Look for industries that have taken a temporary dive but are poised to make a comeback (like tourism-based companies during COVID-19), or small companies with great growth potential.
I snagged Zynga (ZNGA, an up-and-coming mobile gaming company) for $8.20, and I’ve made a 20% return in just a few months of owning it. I also bought Southwest Airlines stock (LUV for $38 during the pandemic. If I’d held onto it until now, I’d have made a 157% return!
If the price of investing seems too high with normal stocks, note that M1 Finance, Robinhood, and other trading apps also offer fractional shares—small slices of stocks, which make behemoths like Amazon and Berkshire Hathaway affordable investments for everyone.
The Bottom Line
Due to their cheap cost and potential for high returns, penny stocks can be very enticing—particularly to new investors that don’t understand the risks involved.
Penny stocks aren’t just baby companies, poised to grow; they are often cheaply priced because they don’t meet the standards of the New York Stock Exchange.
Their low trading volume, lack of liquidity, and loose regulatory requirements make penny stocks a speculative investment. A few penny stocks do go on to make it big, but many do not.

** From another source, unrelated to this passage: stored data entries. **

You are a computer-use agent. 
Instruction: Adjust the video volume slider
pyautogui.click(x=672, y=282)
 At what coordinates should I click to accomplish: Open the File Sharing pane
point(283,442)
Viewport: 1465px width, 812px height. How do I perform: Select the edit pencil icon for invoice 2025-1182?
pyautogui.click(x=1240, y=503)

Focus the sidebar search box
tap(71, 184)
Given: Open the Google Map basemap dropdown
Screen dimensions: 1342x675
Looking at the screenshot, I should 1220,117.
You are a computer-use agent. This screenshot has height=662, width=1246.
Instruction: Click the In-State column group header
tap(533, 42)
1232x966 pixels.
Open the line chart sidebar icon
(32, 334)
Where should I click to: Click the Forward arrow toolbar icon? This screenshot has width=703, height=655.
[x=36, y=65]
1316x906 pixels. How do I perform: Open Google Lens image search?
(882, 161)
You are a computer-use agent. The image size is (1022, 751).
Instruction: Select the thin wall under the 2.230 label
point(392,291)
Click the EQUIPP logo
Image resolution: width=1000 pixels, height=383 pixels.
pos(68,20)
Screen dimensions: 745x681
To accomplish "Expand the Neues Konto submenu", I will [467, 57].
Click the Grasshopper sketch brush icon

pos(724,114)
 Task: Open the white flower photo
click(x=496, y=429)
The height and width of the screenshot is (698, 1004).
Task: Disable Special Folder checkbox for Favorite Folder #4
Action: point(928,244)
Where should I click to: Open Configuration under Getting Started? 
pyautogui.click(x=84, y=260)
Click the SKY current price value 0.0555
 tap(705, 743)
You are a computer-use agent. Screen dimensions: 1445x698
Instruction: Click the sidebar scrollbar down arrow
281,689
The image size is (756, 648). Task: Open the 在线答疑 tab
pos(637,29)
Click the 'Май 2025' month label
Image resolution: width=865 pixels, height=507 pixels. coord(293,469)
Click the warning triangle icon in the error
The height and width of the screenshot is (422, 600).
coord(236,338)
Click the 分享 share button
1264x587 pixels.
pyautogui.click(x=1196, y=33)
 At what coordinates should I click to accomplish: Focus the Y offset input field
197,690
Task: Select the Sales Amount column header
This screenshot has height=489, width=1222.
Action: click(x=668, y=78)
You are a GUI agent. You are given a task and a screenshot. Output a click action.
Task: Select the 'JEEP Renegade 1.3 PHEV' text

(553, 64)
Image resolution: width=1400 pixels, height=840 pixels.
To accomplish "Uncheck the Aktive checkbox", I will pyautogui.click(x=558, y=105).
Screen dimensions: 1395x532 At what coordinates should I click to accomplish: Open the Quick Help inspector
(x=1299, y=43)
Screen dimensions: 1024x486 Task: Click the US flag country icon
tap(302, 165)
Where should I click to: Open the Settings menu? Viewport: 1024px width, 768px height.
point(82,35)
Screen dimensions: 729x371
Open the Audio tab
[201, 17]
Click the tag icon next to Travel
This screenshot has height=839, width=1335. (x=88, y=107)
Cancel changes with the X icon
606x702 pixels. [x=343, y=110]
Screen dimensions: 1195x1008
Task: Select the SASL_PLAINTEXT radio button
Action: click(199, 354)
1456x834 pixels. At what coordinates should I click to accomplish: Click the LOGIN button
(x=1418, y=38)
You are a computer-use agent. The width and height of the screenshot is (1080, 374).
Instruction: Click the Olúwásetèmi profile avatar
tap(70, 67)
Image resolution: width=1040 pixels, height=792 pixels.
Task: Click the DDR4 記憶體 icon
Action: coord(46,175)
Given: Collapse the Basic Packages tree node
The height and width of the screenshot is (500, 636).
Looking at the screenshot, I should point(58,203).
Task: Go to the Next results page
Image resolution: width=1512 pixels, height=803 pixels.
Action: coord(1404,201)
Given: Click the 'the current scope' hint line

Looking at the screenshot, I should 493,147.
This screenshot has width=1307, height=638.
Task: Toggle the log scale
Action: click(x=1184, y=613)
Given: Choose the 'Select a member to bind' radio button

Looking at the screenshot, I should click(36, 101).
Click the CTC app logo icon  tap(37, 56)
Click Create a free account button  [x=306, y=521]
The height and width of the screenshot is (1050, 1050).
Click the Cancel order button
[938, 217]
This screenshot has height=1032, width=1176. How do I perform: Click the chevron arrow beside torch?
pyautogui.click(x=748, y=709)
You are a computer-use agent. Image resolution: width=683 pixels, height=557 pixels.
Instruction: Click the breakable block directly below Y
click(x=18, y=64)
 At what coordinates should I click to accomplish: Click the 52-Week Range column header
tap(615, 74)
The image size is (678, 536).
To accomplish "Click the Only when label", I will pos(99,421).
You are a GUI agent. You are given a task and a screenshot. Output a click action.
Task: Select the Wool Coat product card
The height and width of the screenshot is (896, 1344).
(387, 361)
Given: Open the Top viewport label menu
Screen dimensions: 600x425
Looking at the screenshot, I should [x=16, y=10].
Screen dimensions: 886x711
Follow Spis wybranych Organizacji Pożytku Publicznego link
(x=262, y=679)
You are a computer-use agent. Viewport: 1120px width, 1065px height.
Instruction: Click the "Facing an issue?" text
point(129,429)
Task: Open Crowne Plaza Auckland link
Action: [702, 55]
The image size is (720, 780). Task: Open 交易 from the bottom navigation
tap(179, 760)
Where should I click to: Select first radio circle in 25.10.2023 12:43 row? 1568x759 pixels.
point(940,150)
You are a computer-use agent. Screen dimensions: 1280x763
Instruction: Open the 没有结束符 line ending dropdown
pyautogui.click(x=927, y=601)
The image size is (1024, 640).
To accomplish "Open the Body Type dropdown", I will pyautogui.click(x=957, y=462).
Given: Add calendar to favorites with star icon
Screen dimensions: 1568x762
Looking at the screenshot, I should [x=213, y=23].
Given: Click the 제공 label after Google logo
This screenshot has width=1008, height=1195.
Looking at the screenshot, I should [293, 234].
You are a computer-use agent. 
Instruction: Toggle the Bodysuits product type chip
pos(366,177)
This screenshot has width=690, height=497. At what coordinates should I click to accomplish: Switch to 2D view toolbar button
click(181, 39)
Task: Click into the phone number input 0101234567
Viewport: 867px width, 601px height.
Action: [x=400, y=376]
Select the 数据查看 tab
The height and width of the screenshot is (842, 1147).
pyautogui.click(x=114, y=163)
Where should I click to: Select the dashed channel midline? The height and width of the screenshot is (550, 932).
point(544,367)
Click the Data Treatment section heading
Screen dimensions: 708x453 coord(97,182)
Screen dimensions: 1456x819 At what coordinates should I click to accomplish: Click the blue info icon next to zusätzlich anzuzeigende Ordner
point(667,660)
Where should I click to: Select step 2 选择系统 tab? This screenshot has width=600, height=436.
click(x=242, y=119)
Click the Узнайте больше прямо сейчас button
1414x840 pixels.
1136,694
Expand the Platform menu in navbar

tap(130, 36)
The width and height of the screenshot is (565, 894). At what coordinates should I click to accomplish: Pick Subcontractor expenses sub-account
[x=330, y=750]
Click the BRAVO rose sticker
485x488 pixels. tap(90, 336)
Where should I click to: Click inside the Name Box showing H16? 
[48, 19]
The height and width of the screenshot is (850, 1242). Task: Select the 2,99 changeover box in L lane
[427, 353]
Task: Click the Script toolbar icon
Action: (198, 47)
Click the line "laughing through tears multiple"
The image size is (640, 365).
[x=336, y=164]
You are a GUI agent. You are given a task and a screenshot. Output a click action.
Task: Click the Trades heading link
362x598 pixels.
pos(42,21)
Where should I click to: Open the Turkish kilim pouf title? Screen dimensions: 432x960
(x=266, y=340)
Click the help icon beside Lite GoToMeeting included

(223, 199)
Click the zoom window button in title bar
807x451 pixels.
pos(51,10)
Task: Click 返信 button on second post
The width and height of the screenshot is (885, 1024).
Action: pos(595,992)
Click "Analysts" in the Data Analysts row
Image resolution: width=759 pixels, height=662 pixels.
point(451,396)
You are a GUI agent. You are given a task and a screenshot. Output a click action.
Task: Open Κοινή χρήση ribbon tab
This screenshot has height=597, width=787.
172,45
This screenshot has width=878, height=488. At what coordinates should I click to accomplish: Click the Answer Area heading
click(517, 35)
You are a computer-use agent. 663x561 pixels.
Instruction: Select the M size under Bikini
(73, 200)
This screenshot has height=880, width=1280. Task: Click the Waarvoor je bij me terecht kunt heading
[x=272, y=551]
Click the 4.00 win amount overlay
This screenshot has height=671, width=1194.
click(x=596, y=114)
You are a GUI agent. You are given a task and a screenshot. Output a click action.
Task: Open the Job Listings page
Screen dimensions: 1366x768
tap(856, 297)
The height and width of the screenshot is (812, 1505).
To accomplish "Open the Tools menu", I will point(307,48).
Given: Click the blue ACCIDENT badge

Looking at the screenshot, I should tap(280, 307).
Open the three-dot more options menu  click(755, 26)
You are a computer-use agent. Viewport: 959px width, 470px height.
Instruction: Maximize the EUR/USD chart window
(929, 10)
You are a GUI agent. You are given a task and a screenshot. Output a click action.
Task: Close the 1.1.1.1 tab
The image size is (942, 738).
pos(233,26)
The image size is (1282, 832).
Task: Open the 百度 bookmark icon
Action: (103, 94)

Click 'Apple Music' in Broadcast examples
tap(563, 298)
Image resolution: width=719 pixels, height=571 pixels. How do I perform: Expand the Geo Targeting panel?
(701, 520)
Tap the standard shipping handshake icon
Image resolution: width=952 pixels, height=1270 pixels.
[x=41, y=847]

Before you spend your hard-earned money, ask yourself why you’re investing in the first place. Are you looking for a quick win for fun and the thrill of the chase, or are you seeking long-term wealth?
If it’s the latter, penny stocks may not be your best bet. Instead, consider buying inexpensive stocks of legitimate companies or fractional shares of more established companies on a trading app like M1 Finance or Acorns.
There are deals to be had on cheaply priced stocks, but don’t assume that what goes down will come back up. As with any investment, do your research to determine if a stock is worth your time and money, even if it only costs pennies.